While Goldberg explores the underside of science, he never loses sight of the marvelous enterprise that it is. Science is a great intellectual endeavor, and it has enormous practical consequences. When Hughes announced his discovery of endorphins at a scientific meeting in Boston, one of the people who heard him, Huda Akil, had a near-religious experience.

“I think it is very rare,” she told Goldberg, “that a scientist is privileged to watch the birth of a new era in his or her field. It was something like waiting for the sun to come out and--all of a sudden it does. It had that feeling about it. We knew it was there, we knew it was important but nobody could quite get hold of it and then, all of a sudden, there it was in your lap and I remember thinking I’m never going to forget these days, because I may never live through anything like that again.”

Despite the enormous excitement generated by the discovery of endorphins, and the tremendous amount of further work that the discovery touched off, they have never quite lived up to the promise of being a powerful painkiller without side effects.


In recent years, there has been much speculation and research into the full range of roles that endorphins play.

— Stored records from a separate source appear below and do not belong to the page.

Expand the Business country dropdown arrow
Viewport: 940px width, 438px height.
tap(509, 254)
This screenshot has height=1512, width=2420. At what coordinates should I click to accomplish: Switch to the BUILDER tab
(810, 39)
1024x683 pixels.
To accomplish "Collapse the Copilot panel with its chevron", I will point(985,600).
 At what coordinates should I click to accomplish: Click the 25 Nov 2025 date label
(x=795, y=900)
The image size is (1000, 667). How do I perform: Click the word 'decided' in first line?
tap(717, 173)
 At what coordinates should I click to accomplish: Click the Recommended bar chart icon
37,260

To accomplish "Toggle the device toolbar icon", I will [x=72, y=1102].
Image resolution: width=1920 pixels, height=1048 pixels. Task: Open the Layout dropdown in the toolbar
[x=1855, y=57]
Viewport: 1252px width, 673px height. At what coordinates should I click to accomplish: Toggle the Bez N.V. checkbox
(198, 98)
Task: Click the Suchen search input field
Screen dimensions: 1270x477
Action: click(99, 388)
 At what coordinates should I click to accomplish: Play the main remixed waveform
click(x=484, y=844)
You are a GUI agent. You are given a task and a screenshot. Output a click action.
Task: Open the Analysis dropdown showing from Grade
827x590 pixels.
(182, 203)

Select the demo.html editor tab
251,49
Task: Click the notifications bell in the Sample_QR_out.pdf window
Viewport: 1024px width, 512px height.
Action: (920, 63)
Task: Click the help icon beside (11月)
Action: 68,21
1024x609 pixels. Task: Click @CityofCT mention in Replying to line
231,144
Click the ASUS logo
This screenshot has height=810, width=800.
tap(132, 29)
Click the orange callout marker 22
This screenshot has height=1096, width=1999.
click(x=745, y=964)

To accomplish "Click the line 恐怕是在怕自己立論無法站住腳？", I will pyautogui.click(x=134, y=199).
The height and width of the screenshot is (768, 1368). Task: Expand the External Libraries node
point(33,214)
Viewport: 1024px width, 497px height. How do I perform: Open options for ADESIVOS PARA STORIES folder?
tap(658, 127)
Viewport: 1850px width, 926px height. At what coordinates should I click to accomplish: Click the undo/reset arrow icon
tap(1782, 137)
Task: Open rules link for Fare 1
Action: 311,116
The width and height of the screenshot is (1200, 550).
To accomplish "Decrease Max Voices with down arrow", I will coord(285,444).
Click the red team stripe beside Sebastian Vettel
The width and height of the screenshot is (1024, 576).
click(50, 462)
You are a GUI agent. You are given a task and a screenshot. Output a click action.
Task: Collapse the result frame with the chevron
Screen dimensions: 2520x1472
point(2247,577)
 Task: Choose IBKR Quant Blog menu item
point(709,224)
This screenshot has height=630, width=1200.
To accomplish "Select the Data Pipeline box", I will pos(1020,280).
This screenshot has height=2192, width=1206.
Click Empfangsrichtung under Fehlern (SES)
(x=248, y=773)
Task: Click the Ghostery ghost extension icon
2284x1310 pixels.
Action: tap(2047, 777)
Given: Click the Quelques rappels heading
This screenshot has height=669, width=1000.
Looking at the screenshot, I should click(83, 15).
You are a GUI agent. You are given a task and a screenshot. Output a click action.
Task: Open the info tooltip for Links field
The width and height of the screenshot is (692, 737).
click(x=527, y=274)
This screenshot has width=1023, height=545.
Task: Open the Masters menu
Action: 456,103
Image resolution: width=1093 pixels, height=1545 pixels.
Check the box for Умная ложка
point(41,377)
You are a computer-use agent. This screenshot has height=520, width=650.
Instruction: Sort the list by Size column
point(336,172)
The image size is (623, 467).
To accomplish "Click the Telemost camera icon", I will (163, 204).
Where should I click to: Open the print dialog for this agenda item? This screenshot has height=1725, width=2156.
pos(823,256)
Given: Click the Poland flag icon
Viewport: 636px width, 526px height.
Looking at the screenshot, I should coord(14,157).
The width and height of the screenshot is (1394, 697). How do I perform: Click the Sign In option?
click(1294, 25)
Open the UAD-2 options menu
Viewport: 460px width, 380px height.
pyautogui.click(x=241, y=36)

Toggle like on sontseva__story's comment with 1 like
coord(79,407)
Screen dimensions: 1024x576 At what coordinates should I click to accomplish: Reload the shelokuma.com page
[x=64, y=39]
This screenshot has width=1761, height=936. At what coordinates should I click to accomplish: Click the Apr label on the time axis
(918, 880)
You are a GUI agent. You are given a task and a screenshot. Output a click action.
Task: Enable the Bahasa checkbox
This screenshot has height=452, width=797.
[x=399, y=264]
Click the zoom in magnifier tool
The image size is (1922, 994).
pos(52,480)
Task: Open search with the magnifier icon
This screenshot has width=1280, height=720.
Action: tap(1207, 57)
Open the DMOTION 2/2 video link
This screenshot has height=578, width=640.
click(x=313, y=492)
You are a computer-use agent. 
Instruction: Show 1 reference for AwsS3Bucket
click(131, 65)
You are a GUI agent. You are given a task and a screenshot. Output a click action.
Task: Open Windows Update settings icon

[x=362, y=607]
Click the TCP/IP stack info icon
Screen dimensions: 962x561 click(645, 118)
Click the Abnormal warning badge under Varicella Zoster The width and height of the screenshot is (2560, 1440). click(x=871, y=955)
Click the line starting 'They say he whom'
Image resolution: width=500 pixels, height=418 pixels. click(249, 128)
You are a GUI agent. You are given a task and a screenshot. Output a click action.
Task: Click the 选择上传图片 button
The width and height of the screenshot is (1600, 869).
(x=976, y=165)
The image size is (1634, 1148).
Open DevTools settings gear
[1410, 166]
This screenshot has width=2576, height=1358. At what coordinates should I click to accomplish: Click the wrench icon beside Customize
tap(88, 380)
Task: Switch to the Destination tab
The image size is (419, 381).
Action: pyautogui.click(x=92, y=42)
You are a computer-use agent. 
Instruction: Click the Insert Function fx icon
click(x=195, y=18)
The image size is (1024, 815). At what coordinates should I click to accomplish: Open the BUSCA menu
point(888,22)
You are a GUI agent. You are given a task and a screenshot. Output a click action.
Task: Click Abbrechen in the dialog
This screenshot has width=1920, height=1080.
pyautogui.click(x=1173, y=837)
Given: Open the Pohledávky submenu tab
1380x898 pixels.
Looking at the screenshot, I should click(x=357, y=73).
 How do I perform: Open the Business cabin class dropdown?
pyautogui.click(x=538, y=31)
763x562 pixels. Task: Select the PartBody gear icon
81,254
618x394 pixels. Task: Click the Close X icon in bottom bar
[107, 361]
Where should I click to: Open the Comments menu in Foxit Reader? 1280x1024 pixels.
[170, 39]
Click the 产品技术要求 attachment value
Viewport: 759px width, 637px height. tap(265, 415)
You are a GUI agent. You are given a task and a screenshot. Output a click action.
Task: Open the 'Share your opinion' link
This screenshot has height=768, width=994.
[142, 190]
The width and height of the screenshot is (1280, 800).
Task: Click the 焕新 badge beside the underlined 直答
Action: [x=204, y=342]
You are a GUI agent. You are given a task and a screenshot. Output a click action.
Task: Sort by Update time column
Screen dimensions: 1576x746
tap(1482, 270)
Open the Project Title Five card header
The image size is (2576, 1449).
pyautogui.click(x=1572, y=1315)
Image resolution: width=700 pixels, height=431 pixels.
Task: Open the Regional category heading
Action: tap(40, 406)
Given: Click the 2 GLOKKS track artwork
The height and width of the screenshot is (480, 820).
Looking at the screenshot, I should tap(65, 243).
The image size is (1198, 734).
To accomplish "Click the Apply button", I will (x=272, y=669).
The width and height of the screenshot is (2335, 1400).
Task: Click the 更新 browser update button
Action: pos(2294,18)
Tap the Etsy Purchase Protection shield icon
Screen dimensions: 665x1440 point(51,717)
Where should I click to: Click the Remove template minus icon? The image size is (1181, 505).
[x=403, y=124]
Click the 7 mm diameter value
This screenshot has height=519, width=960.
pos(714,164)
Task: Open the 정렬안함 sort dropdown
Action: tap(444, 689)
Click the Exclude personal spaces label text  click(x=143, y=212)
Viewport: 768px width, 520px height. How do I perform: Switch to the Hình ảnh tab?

They have been linked to mental illness, drug addiction, acupuncture, the immune system, “runner’s high” and the pleasure of sex.

The thread that links all of this research is that the notion that the behavior of humans and animals is chemically based. It is the latest chapter in the age-old mind-body problem. Endorphin research, Goldberg writes, “increasingly merged the ‘hard’ sciences--physics, biology, and biophysics--with the behavioral sciences, psychology, and psychiatry.”

Though the jury is still out, Goldberg admirably tells the story of the science and the scientists in this cutting-edge work.